Canned coconut milk is a perfect product to prepare food. Try using it for sauces, spicy curries or cakes. These are a few recipes which are my personal favourite. Hope you like them!
- Two cans of Coconut milk 400ml
- One kg basmati rice
- Three finely chopped onions
- One tablespoon sunflower oil
- One tablespoon butter
- First, slowly and carefully cook the onions in oil in a medium pot with a lid
- Add the rice and simmer for a few minutes. Keep mixing, until it is very fluffy.
- Pour two cans of water to coconut milk.
- Bring to a moderate boil, mix, then close the lid
- Reduce the heat to the least level and simmer for 10-15 minutes
- Periodically scrub the surface with a wooden spoon to avoid it from adhering.
- The rice supposed to be sticky and flavorful, but not soggy. Make sure it is a bit crunchy but not overcooked.
- Tip into a large bowl that’s going to fit into a microwave and cover it with cling wrap.
- Cool for up to a day, before ready to serve.
- Finally, poke an opening in the cling film.
- Microwave on high for eight minutes, stirring halfway until hot and cooked through the opening.
- Add a little salt and mix with a fork to split down the rice.
- 1/4 cup well-shaken canned unsweetened coconut milk
- 3 tablespoons creamy peanut butter
- 2 tablespoons soy sauce
- 1 1/2 tablespoons bottled lime juice
- 1 tablespoon water
- 2 teaspoons light brown sugar
- 1 1/2 teaspoons Sriracha chilli sauce, plus more for serving
- 1/8 teaspoon ground ginger
- 6 ounces uncooked soba noodles
- 1 1/2 cups frozen shelled edamame
- 2 tablespoons toasted sesame oil
- 1/4 cup roasted salted peanuts
- Whisk all the following ingredients together until smooth and keep it away.
- Coconut milk
- Peanut butter
- Soy sauce
- Lime juice
- Brown sugar
- Cook the noodles (in salted water) as per product instructions
- Add edamame in the last two minutes of the cooking process
- Under cold water rinse the noodle mixture
- Drain properly again, and put in a wide container
- Add oil
- Add peanut sauce
- Split the mix into four cups (Since this recipe serves four. The serving size is about 1 and 1/4 cups)
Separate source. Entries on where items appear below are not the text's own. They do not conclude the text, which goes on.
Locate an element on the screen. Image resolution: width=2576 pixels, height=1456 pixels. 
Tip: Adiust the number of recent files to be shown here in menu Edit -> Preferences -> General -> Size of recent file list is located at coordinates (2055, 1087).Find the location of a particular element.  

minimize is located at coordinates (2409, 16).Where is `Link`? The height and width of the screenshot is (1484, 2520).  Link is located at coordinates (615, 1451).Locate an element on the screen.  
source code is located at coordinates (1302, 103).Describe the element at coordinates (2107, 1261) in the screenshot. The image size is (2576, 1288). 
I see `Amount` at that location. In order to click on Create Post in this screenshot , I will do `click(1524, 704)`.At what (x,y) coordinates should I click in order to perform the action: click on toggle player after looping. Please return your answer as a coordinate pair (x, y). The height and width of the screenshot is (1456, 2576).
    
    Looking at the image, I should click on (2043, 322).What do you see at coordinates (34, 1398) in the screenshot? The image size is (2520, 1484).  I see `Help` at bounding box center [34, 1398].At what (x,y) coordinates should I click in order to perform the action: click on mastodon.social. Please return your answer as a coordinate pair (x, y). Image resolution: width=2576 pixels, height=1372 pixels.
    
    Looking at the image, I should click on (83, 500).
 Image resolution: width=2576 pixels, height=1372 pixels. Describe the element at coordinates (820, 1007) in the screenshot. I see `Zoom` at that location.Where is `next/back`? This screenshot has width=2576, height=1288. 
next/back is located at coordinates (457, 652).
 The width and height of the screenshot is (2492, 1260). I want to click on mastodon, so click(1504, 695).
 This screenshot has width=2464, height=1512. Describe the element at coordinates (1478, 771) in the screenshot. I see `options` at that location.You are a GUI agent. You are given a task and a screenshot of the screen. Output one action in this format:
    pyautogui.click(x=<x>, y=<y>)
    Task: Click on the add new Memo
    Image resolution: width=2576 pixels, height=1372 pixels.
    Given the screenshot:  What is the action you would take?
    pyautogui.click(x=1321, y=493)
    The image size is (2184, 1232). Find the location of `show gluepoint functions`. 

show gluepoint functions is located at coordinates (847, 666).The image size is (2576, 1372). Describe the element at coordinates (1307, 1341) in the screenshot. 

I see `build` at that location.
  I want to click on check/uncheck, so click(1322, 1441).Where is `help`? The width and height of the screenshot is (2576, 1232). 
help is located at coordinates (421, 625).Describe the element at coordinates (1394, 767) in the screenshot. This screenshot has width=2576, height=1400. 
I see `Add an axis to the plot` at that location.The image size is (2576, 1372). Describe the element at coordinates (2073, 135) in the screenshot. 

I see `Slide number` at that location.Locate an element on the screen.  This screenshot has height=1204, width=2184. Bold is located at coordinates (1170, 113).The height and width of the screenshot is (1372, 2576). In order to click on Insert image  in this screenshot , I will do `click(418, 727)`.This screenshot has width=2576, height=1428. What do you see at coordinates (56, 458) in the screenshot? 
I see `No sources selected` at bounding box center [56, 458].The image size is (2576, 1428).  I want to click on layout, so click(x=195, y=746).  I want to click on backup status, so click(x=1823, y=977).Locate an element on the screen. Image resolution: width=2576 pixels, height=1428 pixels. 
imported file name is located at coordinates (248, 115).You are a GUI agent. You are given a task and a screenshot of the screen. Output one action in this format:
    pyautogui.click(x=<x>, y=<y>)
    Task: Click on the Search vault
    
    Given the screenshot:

- If needed drizzle with Sriracha.
- Sprinkle with nuts, and sesame seeds if required.
- Two cups of shredded coconut (unsweetened)
- Three to four cups of water
- Salt (just a pinch)
- To a high-speed blender, add coconut, three cups (720 ml) of water, salt and some other additional add-ons. You could use dates, vanilla extract, maple syrup, cacao powder or whatever you like.
- Top with lid and protect with a cloth to make sure it does not spray.
- Blend for around two minutes, just until the combination appears to be well mixed.
- To test flavour and sweetness, scoop out a small sample with one spoon. Add dates, sugar, or vanilla whichever desired. If too dense, apply remainder one cup of water.
- Pour the mixture over a large bowl, a very thin towel or a clean T-shirt.
- It comes out well with either via a very slim washcloth or a nut milk bag from a single strain.
- The pulp may be used for bakery products or added to cereal, milkshakes.
In conclusion, we discussed coconut milk- what it is, what it could be used for, how it can be made from scratch, as well as what are its benefits. Most importantly, I talked about the topic, ‘Is Coconut Milk in the Can the Same as the Carton’. By now, you will know that the answer to this question is a big no.
They are quite distinctive. Coconut milk is nothing like canned coconut milk in the carton. Carton coconut milk is much more refined and lacks the deep coconut taste necessary for Thai food dishes as well as other sauces. It is good for coffee creamer and cereal but is not a perfect replacement for cooking or baking coconut milk.